> _GIVEN PASSAGE_
=-=-=
Orange Business Services, a provider of integrated and customer centered technology solutions, has landed a partnership with health provider Ideal Life. As part of the pact, Orange will have to give Ideal Life Machine to Machine (M2M) wireless connectivity in Europe and Latin America. Such connections are important in ensuring complete remote care to homes hence eliminating non-critical re-admissions of patients.
Announcing the partnership during the 2012 mHealth Summit, Ideal Life expressed its reliance on Orange to scale its remote monitoring for wellness and chronic conditions to an international level.
Consequently, Ideal Life will now issue new medical hubs loaded with Orange SIM cards to homeowners. These home-residing units will collect data from a couple of health-related gadgets and transmit it in real-time over Orange networks to physicians for analysis. This data will be accessible from a range of devices like tablets, smartphones and personal computers with an added application for standardized EMR data format output, a move aimed at making the system legislation compliant.
Orange has a record in continued precision delivery of M2M solutions tailored to suit the medical care field nests on the company’s healthcare-solution development unit named Orange Healthcare. Its executive VP, Thierry Zylberberg, believes that this partnership is the best thing to ever happen in health care provisioning.
=-=-=
> _ENTRIES SUPPLIED_

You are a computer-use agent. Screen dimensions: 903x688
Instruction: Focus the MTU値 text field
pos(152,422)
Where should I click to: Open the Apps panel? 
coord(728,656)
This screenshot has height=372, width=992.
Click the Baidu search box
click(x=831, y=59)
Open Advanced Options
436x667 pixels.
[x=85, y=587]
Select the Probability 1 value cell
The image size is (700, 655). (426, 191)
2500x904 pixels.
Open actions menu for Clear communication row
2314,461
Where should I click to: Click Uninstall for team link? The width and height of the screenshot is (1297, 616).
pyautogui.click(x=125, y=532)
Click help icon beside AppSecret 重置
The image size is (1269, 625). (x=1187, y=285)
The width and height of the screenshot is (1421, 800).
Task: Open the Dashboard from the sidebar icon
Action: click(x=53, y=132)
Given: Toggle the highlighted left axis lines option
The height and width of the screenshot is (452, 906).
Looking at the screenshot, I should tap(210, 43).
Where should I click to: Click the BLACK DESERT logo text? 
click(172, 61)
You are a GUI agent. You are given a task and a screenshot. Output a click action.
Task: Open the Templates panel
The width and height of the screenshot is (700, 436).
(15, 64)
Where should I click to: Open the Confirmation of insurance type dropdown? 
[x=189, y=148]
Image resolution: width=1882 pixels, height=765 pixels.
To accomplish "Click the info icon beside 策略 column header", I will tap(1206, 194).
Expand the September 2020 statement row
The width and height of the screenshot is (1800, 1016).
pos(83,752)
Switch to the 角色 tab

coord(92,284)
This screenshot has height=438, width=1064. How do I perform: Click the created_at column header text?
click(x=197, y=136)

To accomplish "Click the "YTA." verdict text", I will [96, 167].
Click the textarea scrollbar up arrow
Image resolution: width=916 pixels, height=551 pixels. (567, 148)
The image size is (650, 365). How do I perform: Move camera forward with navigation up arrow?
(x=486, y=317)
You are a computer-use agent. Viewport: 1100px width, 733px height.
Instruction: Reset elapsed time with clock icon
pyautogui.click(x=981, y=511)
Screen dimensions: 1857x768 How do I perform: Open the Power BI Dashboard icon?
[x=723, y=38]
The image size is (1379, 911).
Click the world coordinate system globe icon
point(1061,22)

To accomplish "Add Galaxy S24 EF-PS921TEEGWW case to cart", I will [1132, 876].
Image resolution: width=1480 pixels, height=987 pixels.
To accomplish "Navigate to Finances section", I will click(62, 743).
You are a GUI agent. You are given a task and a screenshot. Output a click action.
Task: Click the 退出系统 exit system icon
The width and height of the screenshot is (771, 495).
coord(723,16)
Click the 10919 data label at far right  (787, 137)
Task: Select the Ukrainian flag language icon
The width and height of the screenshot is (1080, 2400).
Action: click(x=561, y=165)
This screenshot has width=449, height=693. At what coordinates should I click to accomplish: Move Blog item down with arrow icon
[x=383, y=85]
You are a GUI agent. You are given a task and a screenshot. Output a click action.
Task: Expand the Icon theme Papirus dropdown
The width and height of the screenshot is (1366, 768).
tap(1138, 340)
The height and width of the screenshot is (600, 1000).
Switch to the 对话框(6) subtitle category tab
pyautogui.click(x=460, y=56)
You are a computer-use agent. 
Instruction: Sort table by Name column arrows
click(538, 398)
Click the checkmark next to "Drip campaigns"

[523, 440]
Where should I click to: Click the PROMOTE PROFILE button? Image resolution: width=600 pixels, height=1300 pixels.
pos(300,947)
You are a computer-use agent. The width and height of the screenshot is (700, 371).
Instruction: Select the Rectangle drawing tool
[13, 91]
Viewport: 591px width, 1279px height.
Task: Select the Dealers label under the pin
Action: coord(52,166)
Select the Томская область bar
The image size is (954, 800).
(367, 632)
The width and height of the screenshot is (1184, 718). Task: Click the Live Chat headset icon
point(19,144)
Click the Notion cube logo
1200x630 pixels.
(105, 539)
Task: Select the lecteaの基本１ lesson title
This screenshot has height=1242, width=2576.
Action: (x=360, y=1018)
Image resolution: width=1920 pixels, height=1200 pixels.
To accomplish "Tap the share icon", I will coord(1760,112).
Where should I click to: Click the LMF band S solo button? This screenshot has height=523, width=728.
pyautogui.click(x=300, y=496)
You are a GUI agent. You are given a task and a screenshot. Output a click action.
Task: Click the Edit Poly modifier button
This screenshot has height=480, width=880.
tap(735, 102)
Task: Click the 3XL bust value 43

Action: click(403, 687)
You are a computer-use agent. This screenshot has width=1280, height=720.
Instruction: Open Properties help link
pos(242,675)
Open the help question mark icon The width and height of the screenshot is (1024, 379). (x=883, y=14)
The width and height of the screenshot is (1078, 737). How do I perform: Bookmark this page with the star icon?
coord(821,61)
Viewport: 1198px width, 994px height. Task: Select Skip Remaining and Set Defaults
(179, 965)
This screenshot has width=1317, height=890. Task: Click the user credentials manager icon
=-=-=
> _WHAT TO DO_
**1)** Rewrite the stretch of the Orange–Ideal Life partnership article from "Consequently, Ideal Life" through "system legislation compliant.", replacing "medical hubs" with "health monitoring hubs".
**2)** Extend the Orange–Ideal Life partnership article past its final sentence with a continuation that follows on from it.

> _ANSWERS_
**1)**
Consequently, Ideal Life will now issue new health monitoring hubs loaded with Orange SIM cards to homeowners. These home-residing units will collect data from a couple of health-related gadgets and transmit it in real-time over Orange networks to physicians for analysis. This data will be accessible from a range of devices like tablets, smartphones and personal computers with an added application for standardized EMR data format output, a move aimed at making the system legislation compliant.

**2)**
Thierry says, “Combining our expertise in e-health with our global M2M solutions, Orange is well placed to deliver advanced m-Health services to our customers like Ideal Life, and in turn to their patients, health professionals, caregivers and insurance carriers, with the goal, in part, to offer patients and their families peace of mind.”
With the highly reputable Orange covering Ideal Life’s back, more medical service subscribers can now access more efficient real-time medical monitoring. The increased effective radius and patient load will reduce the number of inpatient cases by providing detailed home-based medical care at affordable costs.
On the other hand, the hospital will incur less cost in its move to electronic medical record (EMR) while offering superb regulatory compliance at lower costs. This is the dawn of a new era where the clean antiseptic smell of the hospitals will be secluded to those who directly need it.